## PROBLEM STATEMENT:
Write out word for word the lines from the one holding "This screenshot has" through the end of the data, and only those lines. Pictures stay out.

--- RECORDS SUPPLIED Enclosed Below ---

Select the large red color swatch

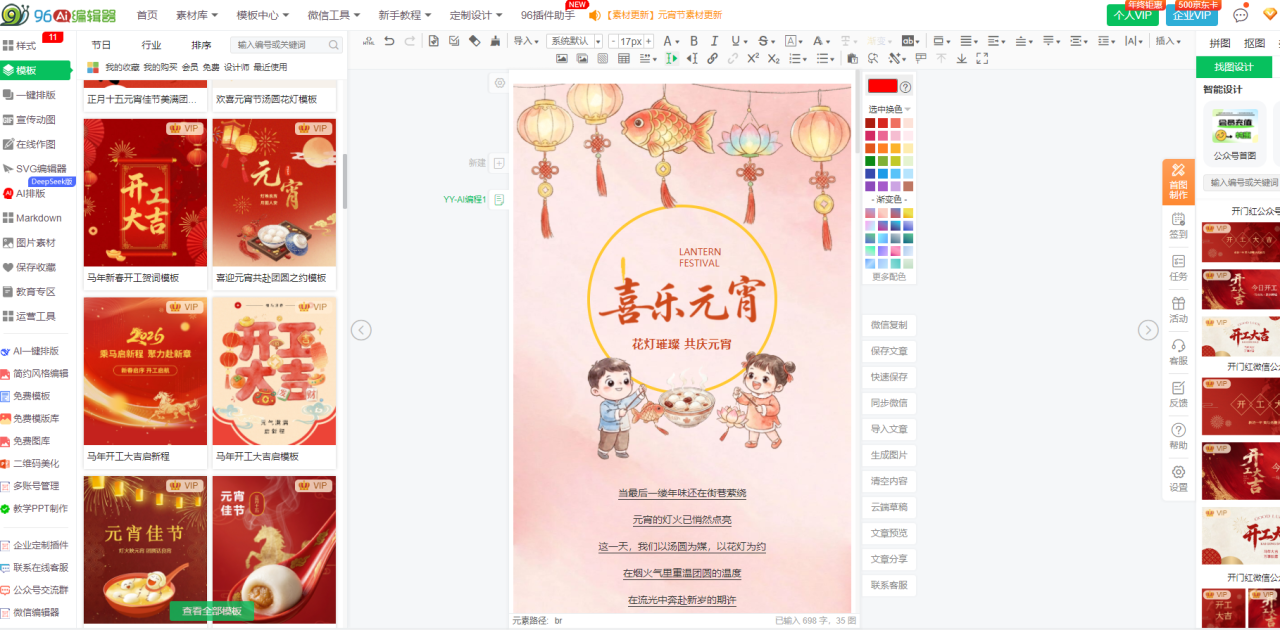click(x=882, y=86)
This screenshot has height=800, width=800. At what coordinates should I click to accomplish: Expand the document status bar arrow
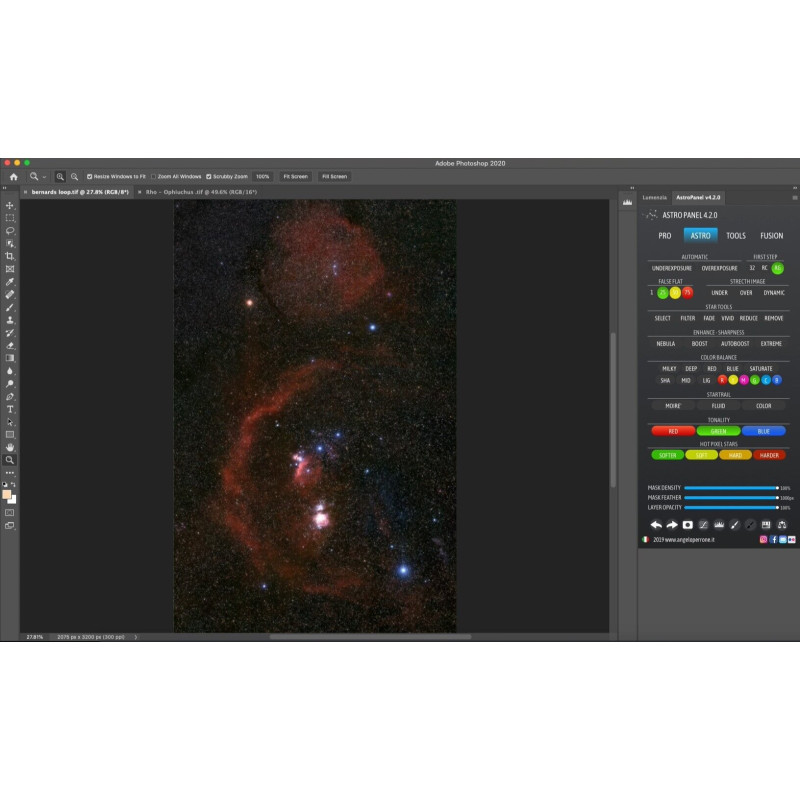pyautogui.click(x=136, y=636)
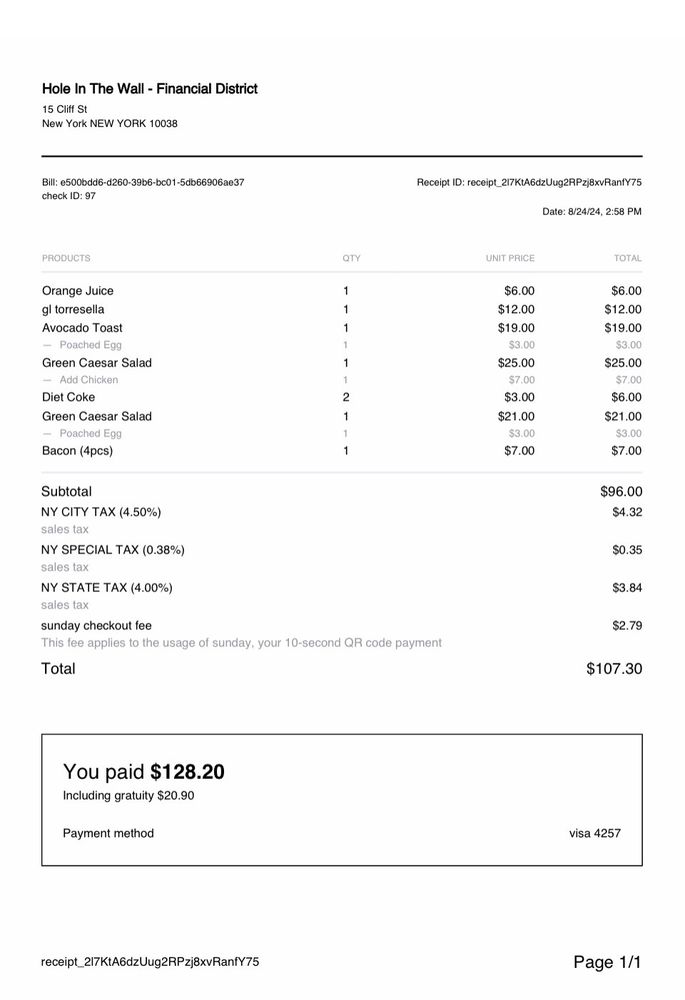Screen dimensions: 685x1000
Task: Select the Diet Coke line item
Action: tap(68, 397)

--- End of Enclosed RECORDS SUPPLIED ---

## RESULT FOR THIS EXERCISE:
This screenshot has height=800, width=800. At what coordinates should I click to accomplish: Expand the document status bar arrow
pyautogui.click(x=136, y=636)
Screen dimensions: 685x1000
Task: Select the Diet Coke line item
Action: tap(68, 397)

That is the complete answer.